In theory, cashflow is pretty simple. Cash flows in and out of business. If you’ve got more coming in than going out, your cashflow is positive. If it’s the other way round, your cashflow is negative – and you’re heading for some crunch.
1Know your cashflow
It is possible to have negative cashflow but still be profitable. You might have spent all your profit on stock, for example, and have no ready cash left.
However, that doesn’t mean you can relax.
Negative cashflow always means you’re going to battle to survive until you sell that stock or until a debtor pays your account. And the creditors to whom you owe money might give not you that long…
Quite simply, if you can’t pay your creditors, nobody is really interested in how much profit you’ve made on paper.
2Extend your focus
You need to forget being blinded by love for your business idea. Running a viable business is about balancing all aspects from concept and marketing through warehousing and distribution to collecting cash from the consumer.

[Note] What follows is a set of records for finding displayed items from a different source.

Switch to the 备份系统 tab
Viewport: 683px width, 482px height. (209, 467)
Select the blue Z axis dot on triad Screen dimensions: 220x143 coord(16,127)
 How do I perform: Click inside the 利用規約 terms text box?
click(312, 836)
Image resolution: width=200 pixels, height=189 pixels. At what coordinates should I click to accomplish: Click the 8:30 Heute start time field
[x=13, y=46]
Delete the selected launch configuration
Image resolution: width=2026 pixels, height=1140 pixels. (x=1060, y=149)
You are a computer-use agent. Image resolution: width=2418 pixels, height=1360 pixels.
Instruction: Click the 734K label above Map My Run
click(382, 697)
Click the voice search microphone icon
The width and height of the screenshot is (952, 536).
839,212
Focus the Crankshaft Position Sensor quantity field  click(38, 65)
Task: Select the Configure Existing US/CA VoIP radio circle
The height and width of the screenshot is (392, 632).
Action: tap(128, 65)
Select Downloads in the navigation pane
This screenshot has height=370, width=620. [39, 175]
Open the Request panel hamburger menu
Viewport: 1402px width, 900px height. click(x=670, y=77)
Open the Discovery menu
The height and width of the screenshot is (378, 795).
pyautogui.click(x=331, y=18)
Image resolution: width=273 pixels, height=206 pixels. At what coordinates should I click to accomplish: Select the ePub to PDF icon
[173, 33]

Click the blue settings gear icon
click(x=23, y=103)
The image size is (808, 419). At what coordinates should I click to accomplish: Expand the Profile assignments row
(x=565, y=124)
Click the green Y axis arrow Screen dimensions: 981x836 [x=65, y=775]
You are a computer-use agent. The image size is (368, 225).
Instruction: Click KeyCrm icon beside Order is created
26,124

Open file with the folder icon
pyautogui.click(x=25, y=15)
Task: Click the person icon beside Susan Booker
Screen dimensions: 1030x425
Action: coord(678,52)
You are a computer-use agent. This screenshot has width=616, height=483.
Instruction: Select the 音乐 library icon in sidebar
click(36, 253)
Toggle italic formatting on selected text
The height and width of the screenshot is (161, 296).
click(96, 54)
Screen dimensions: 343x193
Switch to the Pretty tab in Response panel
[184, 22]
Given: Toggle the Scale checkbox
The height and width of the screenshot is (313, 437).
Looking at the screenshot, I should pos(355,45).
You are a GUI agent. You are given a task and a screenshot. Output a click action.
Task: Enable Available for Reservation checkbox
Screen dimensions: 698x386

You can be so focused on the front end – the suppliers, the customers, the staff – that you forget to focus on the back end. You let the cashflow meander where it wants and the invoices pile up. You let other creditors shout louder than you so that debtors put your invoices at the back of the payment queue.
3Find the discipline
When you’re running a business, there’s always the danger that you focus your energy on what you’re best at. Maybe you’re brilliant at dealing with people – but that’s exhausting, and after working a 14-hour day you really can’t face the paperwork.
Not getting the cashflow sorted is the number 1 issue tripping up a small business. Not managing your debtors and creditors is the quickest way to go out of business.
Getting your cashflow right is part of the discipline of running your business – as distinct from making the greatest widget ever invented.
You need to be robust about this discipline:
- Check your accounts every day
- Know who owes what
- Diarise your debtors’ collection at least weekly
- Just do it!
Alternatively, if you really can’t stand doing the books, be kind to yourself – outsource it. Yes, it will cost you something, but it will cost you a lot more if your cashflow runs dry.
Look around for support. At Cash Converters, for instance, we recognised how easy it is for start-ups to fall at this final fence and also saw how a few of our franchisees fell a year or more late in finalising their annual financials. Now we’ve created a support service within the group that’s greatly eased the burden of compliance for small business owners.
5Develop healthy spending habits
The discipline of spending within our means isn’t something that most South Africans enjoy. However, if you’ve never been strict with your own spending when you start your own business is the best time to turn over a new leaf. However big or small your business is or becomes, we’re all required to pay our bills.
Ignoring this has brought huge multinational corporations such as Enron to their knees. Give yourself and your business a fighting chance by cracking your cashflow.